-- Task input follows --
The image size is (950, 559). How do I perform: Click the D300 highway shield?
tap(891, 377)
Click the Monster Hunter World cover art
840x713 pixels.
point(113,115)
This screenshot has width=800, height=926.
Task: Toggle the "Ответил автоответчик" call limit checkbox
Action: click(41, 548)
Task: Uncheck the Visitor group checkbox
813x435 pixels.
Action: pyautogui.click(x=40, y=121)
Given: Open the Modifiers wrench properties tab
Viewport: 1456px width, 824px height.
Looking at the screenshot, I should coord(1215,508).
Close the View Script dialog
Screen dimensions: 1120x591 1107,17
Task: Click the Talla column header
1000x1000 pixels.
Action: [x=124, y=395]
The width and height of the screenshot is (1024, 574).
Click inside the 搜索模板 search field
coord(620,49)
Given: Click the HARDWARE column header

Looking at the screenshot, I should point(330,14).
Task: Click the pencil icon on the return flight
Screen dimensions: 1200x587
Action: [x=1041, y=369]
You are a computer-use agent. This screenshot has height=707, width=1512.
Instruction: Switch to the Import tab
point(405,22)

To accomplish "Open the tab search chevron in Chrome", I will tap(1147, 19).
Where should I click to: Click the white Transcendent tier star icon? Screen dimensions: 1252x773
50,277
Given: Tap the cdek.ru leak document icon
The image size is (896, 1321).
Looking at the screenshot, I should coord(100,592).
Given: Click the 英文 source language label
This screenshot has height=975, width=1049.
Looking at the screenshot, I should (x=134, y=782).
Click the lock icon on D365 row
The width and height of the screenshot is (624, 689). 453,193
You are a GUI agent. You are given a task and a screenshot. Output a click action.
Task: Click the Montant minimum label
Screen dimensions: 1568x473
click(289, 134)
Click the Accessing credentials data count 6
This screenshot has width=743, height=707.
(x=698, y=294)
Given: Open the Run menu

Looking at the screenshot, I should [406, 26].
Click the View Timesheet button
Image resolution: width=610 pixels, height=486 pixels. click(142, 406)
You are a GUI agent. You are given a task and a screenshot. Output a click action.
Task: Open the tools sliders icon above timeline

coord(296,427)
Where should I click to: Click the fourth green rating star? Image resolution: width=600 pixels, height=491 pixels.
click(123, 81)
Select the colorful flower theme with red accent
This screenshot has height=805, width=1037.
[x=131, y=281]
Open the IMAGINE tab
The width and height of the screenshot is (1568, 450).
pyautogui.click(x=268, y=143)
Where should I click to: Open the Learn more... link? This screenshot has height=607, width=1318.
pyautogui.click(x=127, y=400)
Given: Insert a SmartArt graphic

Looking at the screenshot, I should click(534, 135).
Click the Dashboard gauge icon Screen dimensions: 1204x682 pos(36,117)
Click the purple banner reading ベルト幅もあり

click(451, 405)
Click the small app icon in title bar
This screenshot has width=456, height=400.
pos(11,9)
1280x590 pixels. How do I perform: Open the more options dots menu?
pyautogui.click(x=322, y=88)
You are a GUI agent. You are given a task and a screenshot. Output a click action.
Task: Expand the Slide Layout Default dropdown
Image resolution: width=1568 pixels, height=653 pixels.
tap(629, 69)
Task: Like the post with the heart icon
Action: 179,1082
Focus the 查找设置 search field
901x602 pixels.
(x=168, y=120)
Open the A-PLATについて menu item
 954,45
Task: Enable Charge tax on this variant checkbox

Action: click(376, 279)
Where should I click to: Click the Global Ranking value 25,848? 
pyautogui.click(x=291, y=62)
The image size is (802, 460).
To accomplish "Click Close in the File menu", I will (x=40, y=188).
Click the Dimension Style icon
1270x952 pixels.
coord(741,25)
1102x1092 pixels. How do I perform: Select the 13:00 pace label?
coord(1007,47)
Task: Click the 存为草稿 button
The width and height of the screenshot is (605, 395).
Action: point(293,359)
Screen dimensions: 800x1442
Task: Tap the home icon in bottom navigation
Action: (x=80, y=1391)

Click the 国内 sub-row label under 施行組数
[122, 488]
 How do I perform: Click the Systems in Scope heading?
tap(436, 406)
-- Task input concluded --
> _Exercise directions_
Could you reproduce all of the material above, exactly as it reads?

> _Answer to this task_
The image size is (950, 559). How do I perform: Click the D300 highway shield?
tap(891, 377)
Click the Monster Hunter World cover art
840x713 pixels.
point(113,115)
This screenshot has width=800, height=926.
Task: Toggle the "Ответил автоответчик" call limit checkbox
Action: click(41, 548)
Task: Uncheck the Visitor group checkbox
813x435 pixels.
Action: pyautogui.click(x=40, y=121)
Given: Open the Modifiers wrench properties tab
Viewport: 1456px width, 824px height.
Looking at the screenshot, I should coord(1215,508).
Close the View Script dialog
Screen dimensions: 1120x591 1107,17
Task: Click the Talla column header
1000x1000 pixels.
Action: [x=124, y=395]
The width and height of the screenshot is (1024, 574).
Click inside the 搜索模板 search field
coord(620,49)
Given: Click the HARDWARE column header

Looking at the screenshot, I should point(330,14).
Task: Click the pencil icon on the return flight
Screen dimensions: 1200x587
Action: [x=1041, y=369]
You are a computer-use agent. This screenshot has height=707, width=1512.
Instruction: Switch to the Import tab
point(405,22)

To accomplish "Open the tab search chevron in Chrome", I will tap(1147, 19).
Where should I click to: Click the white Transcendent tier star icon? Screen dimensions: 1252x773
50,277
Given: Tap the cdek.ru leak document icon
The image size is (896, 1321).
Looking at the screenshot, I should coord(100,592).
Given: Click the 英文 source language label
This screenshot has height=975, width=1049.
Looking at the screenshot, I should (x=134, y=782).
Click the lock icon on D365 row
The width and height of the screenshot is (624, 689). 453,193
You are a GUI agent. You are given a task and a screenshot. Output a click action.
Task: Click the Montant minimum label
Screen dimensions: 1568x473
click(289, 134)
Click the Accessing credentials data count 6
This screenshot has width=743, height=707.
(x=698, y=294)
Given: Open the Run menu

Looking at the screenshot, I should [406, 26].
Click the View Timesheet button
Image resolution: width=610 pixels, height=486 pixels. click(142, 406)
You are a GUI agent. You are given a task and a screenshot. Output a click action.
Task: Open the tools sliders icon above timeline

coord(296,427)
Where should I click to: Click the fourth green rating star? Image resolution: width=600 pixels, height=491 pixels.
click(123, 81)
Select the colorful flower theme with red accent
This screenshot has height=805, width=1037.
[x=131, y=281]
Open the IMAGINE tab
The width and height of the screenshot is (1568, 450).
pyautogui.click(x=268, y=143)
Where should I click to: Open the Learn more... link? This screenshot has height=607, width=1318.
pyautogui.click(x=127, y=400)
Given: Insert a SmartArt graphic

Looking at the screenshot, I should click(534, 135).
Click the Dashboard gauge icon Screen dimensions: 1204x682 pos(36,117)
Click the purple banner reading ベルト幅もあり

click(451, 405)
Click the small app icon in title bar
This screenshot has width=456, height=400.
pos(11,9)
1280x590 pixels. How do I perform: Open the more options dots menu?
pyautogui.click(x=322, y=88)
You are a GUI agent. You are given a task and a screenshot. Output a click action.
Task: Expand the Slide Layout Default dropdown
Image resolution: width=1568 pixels, height=653 pixels.
tap(629, 69)
Task: Like the post with the heart icon
Action: 179,1082
Focus the 查找设置 search field
901x602 pixels.
(x=168, y=120)
Open the A-PLATについて menu item
 954,45
Task: Enable Charge tax on this variant checkbox

Action: click(376, 279)
Where should I click to: Click the Global Ranking value 25,848? 
pyautogui.click(x=291, y=62)
The image size is (802, 460).
To accomplish "Click Close in the File menu", I will (x=40, y=188).
Click the Dimension Style icon
1270x952 pixels.
coord(741,25)
1102x1092 pixels. How do I perform: Select the 13:00 pace label?
coord(1007,47)
Task: Click the 存为草稿 button
The width and height of the screenshot is (605, 395).
Action: point(293,359)
Screen dimensions: 800x1442
Task: Tap the home icon in bottom navigation
Action: (x=80, y=1391)

Click the 国内 sub-row label under 施行組数
[122, 488]
 How do I perform: Click the Systems in Scope heading?
tap(436, 406)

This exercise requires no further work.